# Extract
So I figured out my own misconception.

Since the $N\times N$ matrix STILL has only two indexes, it can't embed any tensors over a 2nd degree. Thus my notion of a 3rd degree tensor is simply not correct. The right way to think about it is that in a $N\times N$ space-time, vector degrees of freedom have $N-1$ variables. They have $N$ entries, but the transformation rule that determines them to be vectors enforce one variable to be dependent on the other $N-1$.

By the same token, a general tensor now has a $N-1 \times N-1$. However, enforcing symmetry for the tensor means $\frac{(N-1)N}{2}$ variables, and the traceless condition removes an additional degree.

Let's test this on the $4\times 4$ case: We have (1) scalar, (3) vector and ($3\cdot 4 /2 -1 = 5$) tensor. The additional scalar comes from the trace of tensor that we took away previously. All in all: $1 + 3 +5 +1 =10$

Let's look at a 5-dimensional square symmetric matrix: We have (1) scalar, (4) vector, and ($4*5/2 -1=9$) tensor. Again we add another scalar to get: $(1+4+9+1=15)$.

# Dataset content
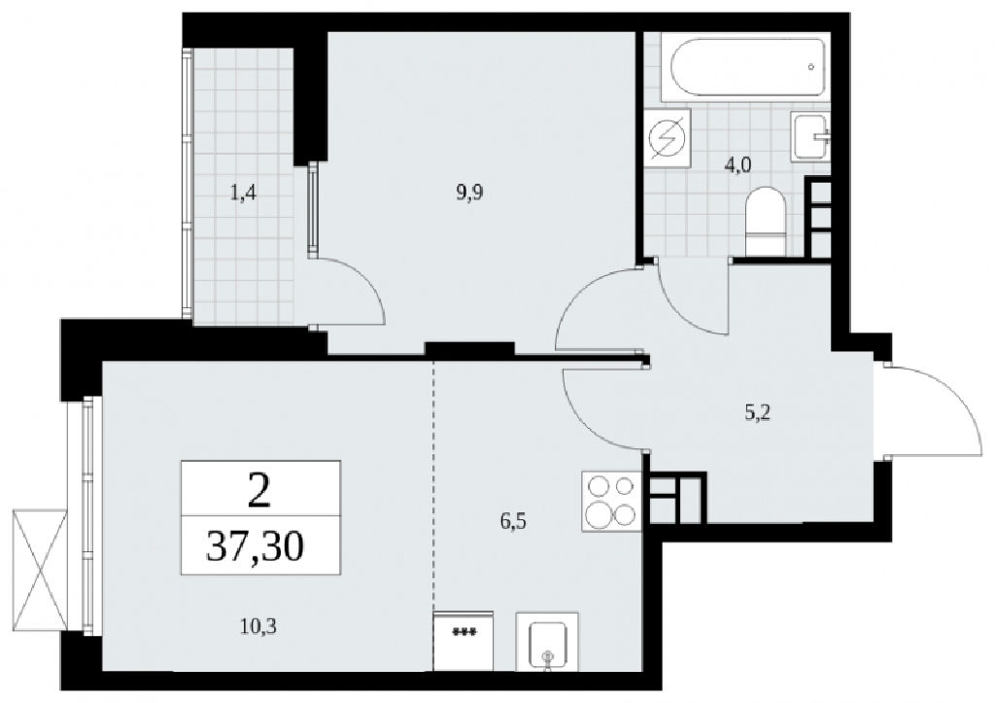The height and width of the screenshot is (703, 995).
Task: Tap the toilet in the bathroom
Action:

# Work to complete
Transcribe the entire post about counting scalar, vector and tensor degrees of freedom in a symmetric matrix, word for word and with all of its math notation. The lines above play no part in this work.

# Solution for this problem
So I figured out my own misconception.

Since the $N\times N$ matrix STILL has only two indexes, it can't embed any tensors over a 2nd degree. Thus my notion of a 3rd degree tensor is simply not correct. The right way to think about it is that in a $N\times N$ space-time, vector degrees of freedom have $N-1$ variables. They have $N$ entries, but the transformation rule that determines them to be vectors enforce one variable to be dependent on the other $N-1$.

By the same token, a general tensor now has a $N-1 \times N-1$. However, enforcing symmetry for the tensor means $\frac{(N-1)N}{2}$ variables, and the traceless condition removes an additional degree.

Let's test this on the $4\times 4$ case: We have (1) scalar, (3) vector and ($3\cdot 4 /2 -1 = 5$) tensor. The additional scalar comes from the trace of tensor that we took away previously. All in all: $1 + 3 +5 +1 =10$

Let's look at a 5-dimensional square symmetric matrix: We have (1) scalar, (4) vector, and ($4*5/2 -1=9$) tensor. Again we add another scalar to get: $(1+4+9+1=15)$.